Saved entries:
>>

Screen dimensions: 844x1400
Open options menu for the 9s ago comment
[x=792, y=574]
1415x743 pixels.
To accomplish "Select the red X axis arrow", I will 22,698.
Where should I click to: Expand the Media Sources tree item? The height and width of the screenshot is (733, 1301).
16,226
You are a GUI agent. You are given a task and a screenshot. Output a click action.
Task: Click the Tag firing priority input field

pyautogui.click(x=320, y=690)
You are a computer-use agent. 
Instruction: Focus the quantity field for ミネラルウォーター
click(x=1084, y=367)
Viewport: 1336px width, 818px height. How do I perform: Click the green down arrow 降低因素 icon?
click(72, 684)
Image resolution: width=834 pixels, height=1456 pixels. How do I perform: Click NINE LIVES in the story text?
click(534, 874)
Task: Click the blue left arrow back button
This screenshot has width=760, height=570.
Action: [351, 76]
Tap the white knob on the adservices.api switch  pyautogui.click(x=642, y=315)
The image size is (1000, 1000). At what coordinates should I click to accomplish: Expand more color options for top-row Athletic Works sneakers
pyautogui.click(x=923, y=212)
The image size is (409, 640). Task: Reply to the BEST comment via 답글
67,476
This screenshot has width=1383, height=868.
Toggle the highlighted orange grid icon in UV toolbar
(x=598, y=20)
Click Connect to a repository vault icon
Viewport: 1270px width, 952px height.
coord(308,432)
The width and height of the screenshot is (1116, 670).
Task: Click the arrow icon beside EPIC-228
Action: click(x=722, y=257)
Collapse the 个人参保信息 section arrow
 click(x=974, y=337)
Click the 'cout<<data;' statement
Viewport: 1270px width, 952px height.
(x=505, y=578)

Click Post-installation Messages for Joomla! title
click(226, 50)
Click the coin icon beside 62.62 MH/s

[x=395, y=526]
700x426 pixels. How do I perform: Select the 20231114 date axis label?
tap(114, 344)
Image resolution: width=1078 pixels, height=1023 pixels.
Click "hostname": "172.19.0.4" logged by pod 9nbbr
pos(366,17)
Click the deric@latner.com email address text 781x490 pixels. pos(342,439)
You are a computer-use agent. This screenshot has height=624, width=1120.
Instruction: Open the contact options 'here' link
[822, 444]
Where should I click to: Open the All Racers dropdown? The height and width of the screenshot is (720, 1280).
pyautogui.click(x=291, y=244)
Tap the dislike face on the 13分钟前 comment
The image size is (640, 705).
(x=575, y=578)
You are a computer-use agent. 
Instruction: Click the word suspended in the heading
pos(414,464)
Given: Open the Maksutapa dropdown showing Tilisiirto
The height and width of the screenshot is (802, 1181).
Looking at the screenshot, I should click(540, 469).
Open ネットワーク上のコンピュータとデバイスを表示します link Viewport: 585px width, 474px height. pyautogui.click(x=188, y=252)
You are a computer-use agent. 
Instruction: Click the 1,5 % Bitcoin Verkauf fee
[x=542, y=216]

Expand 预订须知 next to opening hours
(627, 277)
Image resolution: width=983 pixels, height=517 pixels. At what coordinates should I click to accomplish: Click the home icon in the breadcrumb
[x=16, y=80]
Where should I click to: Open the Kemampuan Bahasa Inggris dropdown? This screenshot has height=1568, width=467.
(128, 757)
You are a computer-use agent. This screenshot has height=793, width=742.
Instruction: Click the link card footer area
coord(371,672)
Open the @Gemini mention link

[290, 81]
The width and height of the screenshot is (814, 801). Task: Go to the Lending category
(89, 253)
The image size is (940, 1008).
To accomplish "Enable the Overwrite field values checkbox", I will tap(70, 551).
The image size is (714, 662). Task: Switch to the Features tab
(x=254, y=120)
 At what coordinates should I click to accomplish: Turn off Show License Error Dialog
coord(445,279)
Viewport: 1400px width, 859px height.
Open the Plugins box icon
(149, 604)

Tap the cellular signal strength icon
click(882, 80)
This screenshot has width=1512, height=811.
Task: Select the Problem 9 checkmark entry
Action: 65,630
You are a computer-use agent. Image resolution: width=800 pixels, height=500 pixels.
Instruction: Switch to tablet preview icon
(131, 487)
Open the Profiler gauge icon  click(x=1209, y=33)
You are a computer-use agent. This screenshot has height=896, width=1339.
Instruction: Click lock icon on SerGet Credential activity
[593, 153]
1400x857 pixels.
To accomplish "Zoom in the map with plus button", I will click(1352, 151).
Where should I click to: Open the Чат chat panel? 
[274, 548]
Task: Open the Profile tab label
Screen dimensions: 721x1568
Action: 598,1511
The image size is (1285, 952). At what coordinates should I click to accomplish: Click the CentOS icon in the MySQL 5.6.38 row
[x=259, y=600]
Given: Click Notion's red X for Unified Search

<<

Print every row above word for word, without changing a single character.

Complete output:
Screen dimensions: 844x1400
Open options menu for the 9s ago comment
[x=792, y=574]
1415x743 pixels.
To accomplish "Select the red X axis arrow", I will 22,698.
Where should I click to: Expand the Media Sources tree item? The height and width of the screenshot is (733, 1301).
16,226
You are a GUI agent. You are given a task and a screenshot. Output a click action.
Task: Click the Tag firing priority input field

pyautogui.click(x=320, y=690)
You are a computer-use agent. 
Instruction: Focus the quantity field for ミネラルウォーター
click(x=1084, y=367)
Viewport: 1336px width, 818px height. How do I perform: Click the green down arrow 降低因素 icon?
click(72, 684)
Image resolution: width=834 pixels, height=1456 pixels. How do I perform: Click NINE LIVES in the story text?
click(534, 874)
Task: Click the blue left arrow back button
This screenshot has width=760, height=570.
Action: [351, 76]
Tap the white knob on the adservices.api switch  pyautogui.click(x=642, y=315)
The image size is (1000, 1000). At what coordinates should I click to accomplish: Expand more color options for top-row Athletic Works sneakers
pyautogui.click(x=923, y=212)
The image size is (409, 640). Task: Reply to the BEST comment via 답글
67,476
This screenshot has width=1383, height=868.
Toggle the highlighted orange grid icon in UV toolbar
(x=598, y=20)
Click Connect to a repository vault icon
Viewport: 1270px width, 952px height.
coord(308,432)
The width and height of the screenshot is (1116, 670).
Task: Click the arrow icon beside EPIC-228
Action: click(x=722, y=257)
Collapse the 个人参保信息 section arrow
 click(x=974, y=337)
Click the 'cout<<data;' statement
Viewport: 1270px width, 952px height.
(x=505, y=578)

Click Post-installation Messages for Joomla! title
click(226, 50)
Click the coin icon beside 62.62 MH/s

[x=395, y=526]
700x426 pixels. How do I perform: Select the 20231114 date axis label?
tap(114, 344)
Image resolution: width=1078 pixels, height=1023 pixels.
Click "hostname": "172.19.0.4" logged by pod 9nbbr
pos(366,17)
Click the deric@latner.com email address text 781x490 pixels. pos(342,439)
You are a computer-use agent. This screenshot has height=624, width=1120.
Instruction: Open the contact options 'here' link
[822, 444]
Where should I click to: Open the All Racers dropdown? The height and width of the screenshot is (720, 1280).
pyautogui.click(x=291, y=244)
Tap the dislike face on the 13分钟前 comment
The image size is (640, 705).
(x=575, y=578)
You are a computer-use agent. 
Instruction: Click the word suspended in the heading
pos(414,464)
Given: Open the Maksutapa dropdown showing Tilisiirto
The height and width of the screenshot is (802, 1181).
Looking at the screenshot, I should click(540, 469).
Open ネットワーク上のコンピュータとデバイスを表示します link Viewport: 585px width, 474px height. pyautogui.click(x=188, y=252)
You are a computer-use agent. 
Instruction: Click the 1,5 % Bitcoin Verkauf fee
[x=542, y=216]

Expand 预订须知 next to opening hours
(627, 277)
Image resolution: width=983 pixels, height=517 pixels. At what coordinates should I click to accomplish: Click the home icon in the breadcrumb
[x=16, y=80]
Where should I click to: Open the Kemampuan Bahasa Inggris dropdown? This screenshot has height=1568, width=467.
(128, 757)
You are a computer-use agent. This screenshot has height=793, width=742.
Instruction: Click the link card footer area
coord(371,672)
Open the @Gemini mention link

[290, 81]
The width and height of the screenshot is (814, 801). Task: Go to the Lending category
(89, 253)
The image size is (940, 1008).
To accomplish "Enable the Overwrite field values checkbox", I will tap(70, 551).
The image size is (714, 662). Task: Switch to the Features tab
(x=254, y=120)
 At what coordinates should I click to accomplish: Turn off Show License Error Dialog
coord(445,279)
Viewport: 1400px width, 859px height.
Open the Plugins box icon
(149, 604)

Tap the cellular signal strength icon
click(882, 80)
This screenshot has width=1512, height=811.
Task: Select the Problem 9 checkmark entry
Action: 65,630
You are a computer-use agent. Image resolution: width=800 pixels, height=500 pixels.
Instruction: Switch to tablet preview icon
(131, 487)
Open the Profiler gauge icon  click(x=1209, y=33)
You are a computer-use agent. This screenshot has height=896, width=1339.
Instruction: Click lock icon on SerGet Credential activity
[593, 153]
1400x857 pixels.
To accomplish "Zoom in the map with plus button", I will click(1352, 151).
Where should I click to: Open the Чат chat panel? 
[274, 548]
Task: Open the Profile tab label
Screen dimensions: 721x1568
Action: 598,1511
The image size is (1285, 952). At what coordinates should I click to accomplish: Click the CentOS icon in the MySQL 5.6.38 row
[x=259, y=600]
Given: Click Notion's red X for Unified Search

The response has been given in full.